Transmitter dispersion eye closure quaternary assessment based on linear CNN with 1 × 1 convolutional kernel

Opt Lett. 2023 Dec 1;48(23):6196-6199. doi: 10.1364/OL.504361.

Abstract

Transmitter dispersion eye closure quaternary (TDECQ) is a vital metric to characterize the quality of four-level pulse amplitude modulation (PAM-4) optical signals. However, the traditional TDECQ assessment scheme is complex and time consuming, with heavy iterative operations.
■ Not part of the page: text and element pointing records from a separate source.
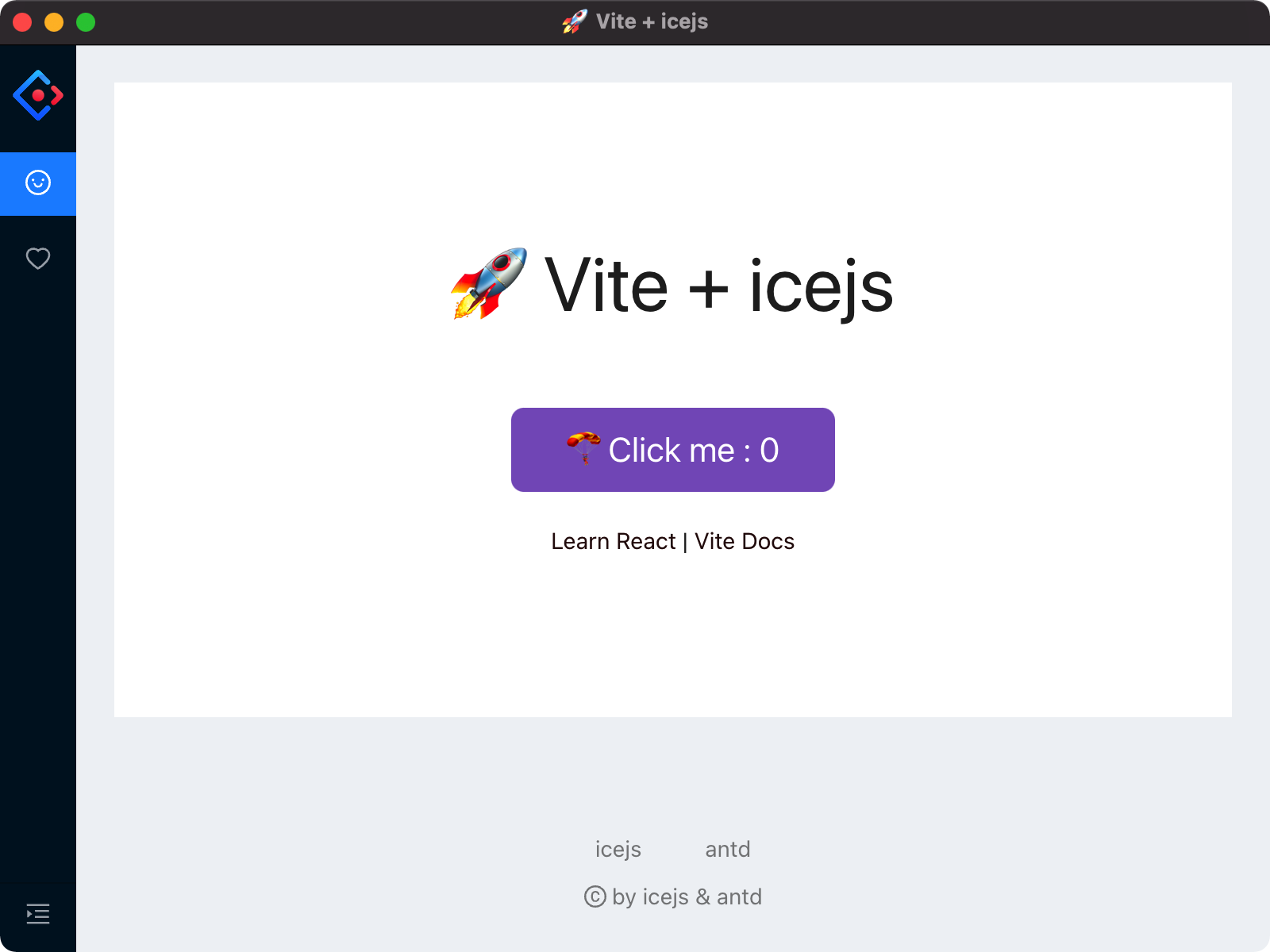The width and height of the screenshot is (1270, 952).
Task: Click the rocket emoji beside the main heading
Action: click(x=489, y=284)
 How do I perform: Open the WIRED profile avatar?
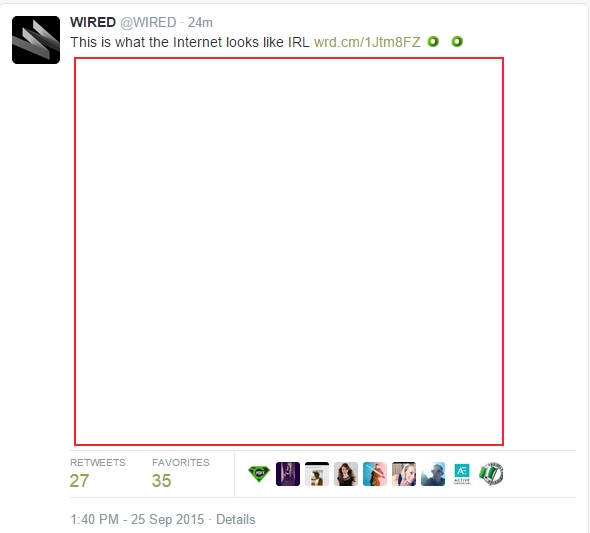click(x=36, y=40)
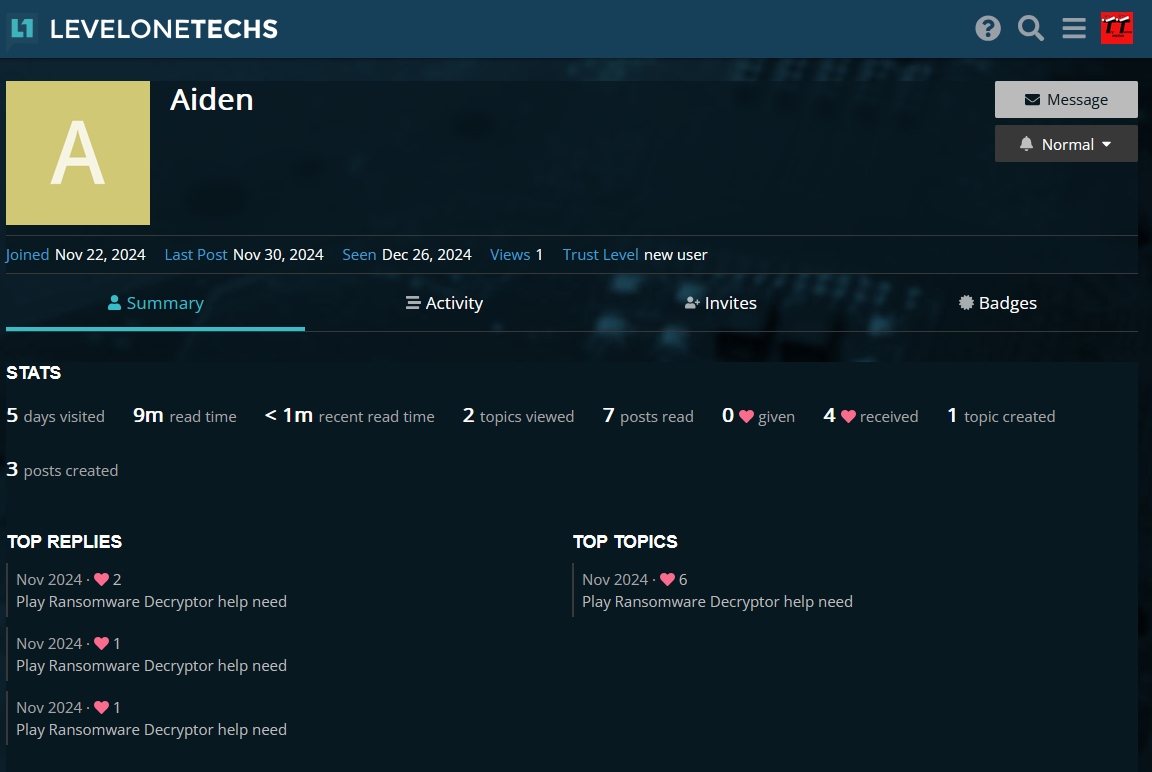Click Aiden's large avatar image

tap(77, 153)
Therefore, accelerating the TDECQ assessment has great significance for photonic data-center interconnection (DCI) applications. Here, we propose and experimentally demonstrate a TDECQ assessment based on linear-convolutional neural network (L-CNN) with the 1 × 1 convolutional kernel to reduce the implementation complexity. Our experimental results verify that the lightweight L-CNN can realize the accurate TDECQ assessment, without the involvement of nonlinear activation functions (NAFs). The mean absolute error (MAE) of 26.5625 and 53.125 GBaud PAM-4 signals are 0.16 dB and 0.18 dB, respectively, over a TDECQ range from 1.5 to 4.0 dB. Meanwhile, in comparison with existing CNN-based schemes, the L-CNN based TDECQ assessment scheme only needs 2048 multiplications, which have been reduced by five orders of magnitude.